Everyone’s got their dark secrets; Karla Lacey’s might be Spam sandwiches with pineapple.

That was one of the first things she made living on her own as a young adult.

“That was when I was a student,” she said. “I don’t think I could touch the stuff now. But, when you are on a strict budget and living on your own, you do what you have to do and try to make things taste good.”

Decades later, her tastes are a lot more sophisticated. Her motto is: Life is too short to eat bad food.

Beef pot pies, lamb roasts and cioppino are just a few of the dishes she’s made for her Facebook page Karla’s Kitchen Table.

The aim of the page isn’t so much to teach cooking step by step, but to inspire. If she can cook five different soups in a single Saturday to freeze for the week ahead, so can you.

“It’s to show how you could do this if you could plan properly,” she said.

Cooking is her way to relax after a busy week as chief operating officer of the Bermuda Tourism Authority.

“What a wonderful way to spend my down time,” she said. “My house smells wonderful every weekend.”

“Cooking takes all my focus so the other part of my mind can rest,” she said. “When I go back to what I was doing before I started cooking, I have a fresh perspective.”

She doesn’t do much on the weekends other than cook.

“My friends know better than to invite me out,” she laughed. “They can come over and try some of my food, though. I post pictures of my meals as I’m cooking. You never know when there might be a knock at the door from someone looking for a taste.”

She cooks on a whim, without a lot of planning.

“I ask myself what do I feel like tasting this weekend,” she said. “I think about whether I want something that will last a couple of meals or do I just want to get something tasty on the plate quickly.

“Then, I look at what I can do differently this time. Sometimes it is about recreating something I did before.”

She published a cookbook in 2010 Karla’s Kitchen Table for All Seasons. Now, she’s hoping that the work she’s doing for the Facebook page will help her create a second book.

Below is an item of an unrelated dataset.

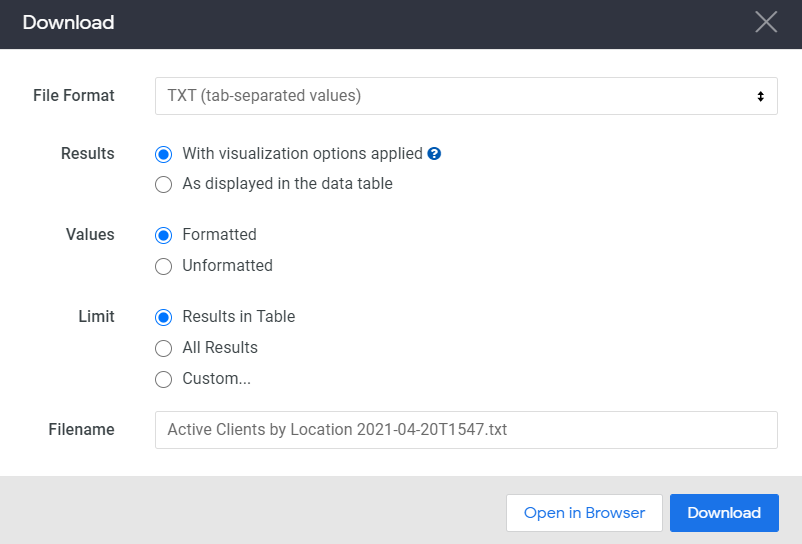
Task: Click the Values section label
Action: [x=90, y=235]
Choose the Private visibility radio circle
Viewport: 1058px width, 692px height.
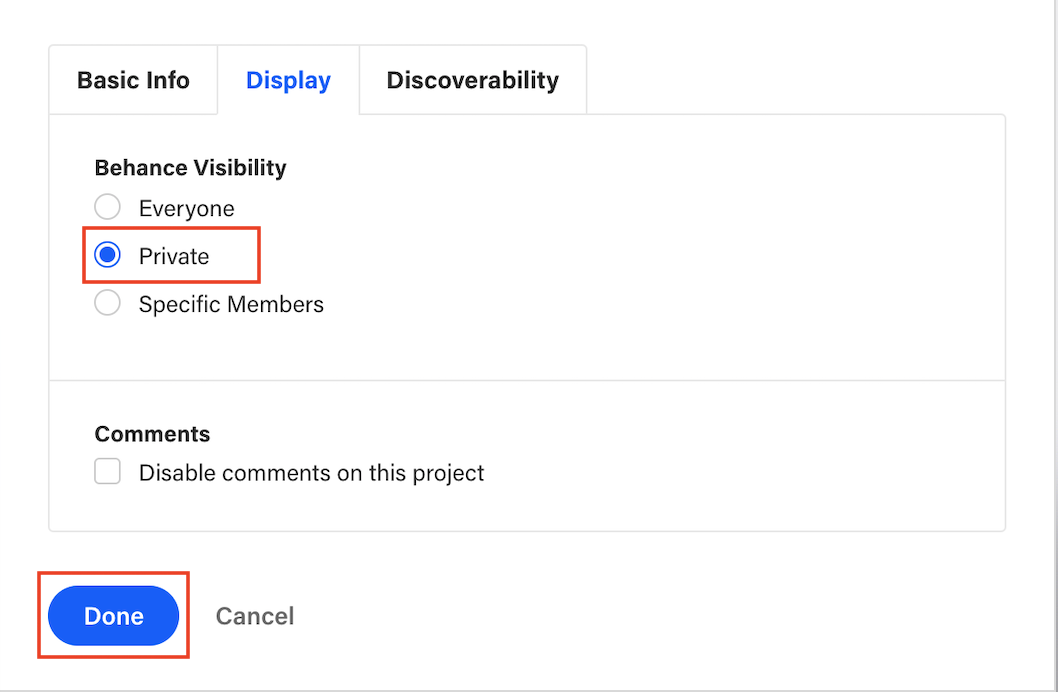107,256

“For me, it is about the discipline of cooking on a regular basis and documenting what I feel would be helpful for someone. I get a lot of feedback from the Facebook page. Sometimes people message me and say they are cooking alongside me.”

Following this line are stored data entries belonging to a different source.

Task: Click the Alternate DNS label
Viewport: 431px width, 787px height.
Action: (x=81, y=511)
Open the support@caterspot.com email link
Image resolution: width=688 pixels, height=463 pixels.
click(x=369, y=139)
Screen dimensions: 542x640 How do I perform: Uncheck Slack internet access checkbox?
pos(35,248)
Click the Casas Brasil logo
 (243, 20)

Ms Lacey was born in Bermuda, but raised in Connecticut and later California.

The first thing she ever made was melted butter at the age of eight.

“I melted half-a-pound of butter in the pan to put on popcorn,” said Ms Lacey. “My mother wasn’t too pleased, as butter was expensive.”

But, Ms Lacey’s explanation was simple and heartfelt, “everything tastes better with butter on it”.

“My passion for cooking really started at about 15 when we moved to California,” she said. “Suddenly there were all these different types of food and cuisines around. There was sushi and real Mexican food. The more I ate and experienced other cuisines the more I wanted to recreate them at home. I just started practising.”

As a youth she loved cooking meat and dubbed herself “the Queen of Meat”. One of the first real dishes she mastered was Cornish hens stuffed with lemon and garlic. Ironically, her first husband was a pescetarian; the only meat he ate was fish.

Their two children were raised on the same diet.

“Today, I’m really good at cooking seafood,” she laughed.

But, she admitted that when her children were small, cooking was a bit of a grind.

“Children, by nature, like to eat the same things all the time,” she said. “You don’t really have your life back until they can feed themselves.

“When that happened, it really revived a lot of cooking for me.”

In 2003 she took a break from a career in banking to follow her cooking passion. She moved to Sacramento, California, “the food bowl of America”. While living there, she visited local farmers’ markets four or five times a week.

“People would follow me around and ask me what I was going to do with the vegetables I’d bought,” she said.

She noticed that despite all the cheap, fresh produce around, there were a lot of children in California with obesity issues.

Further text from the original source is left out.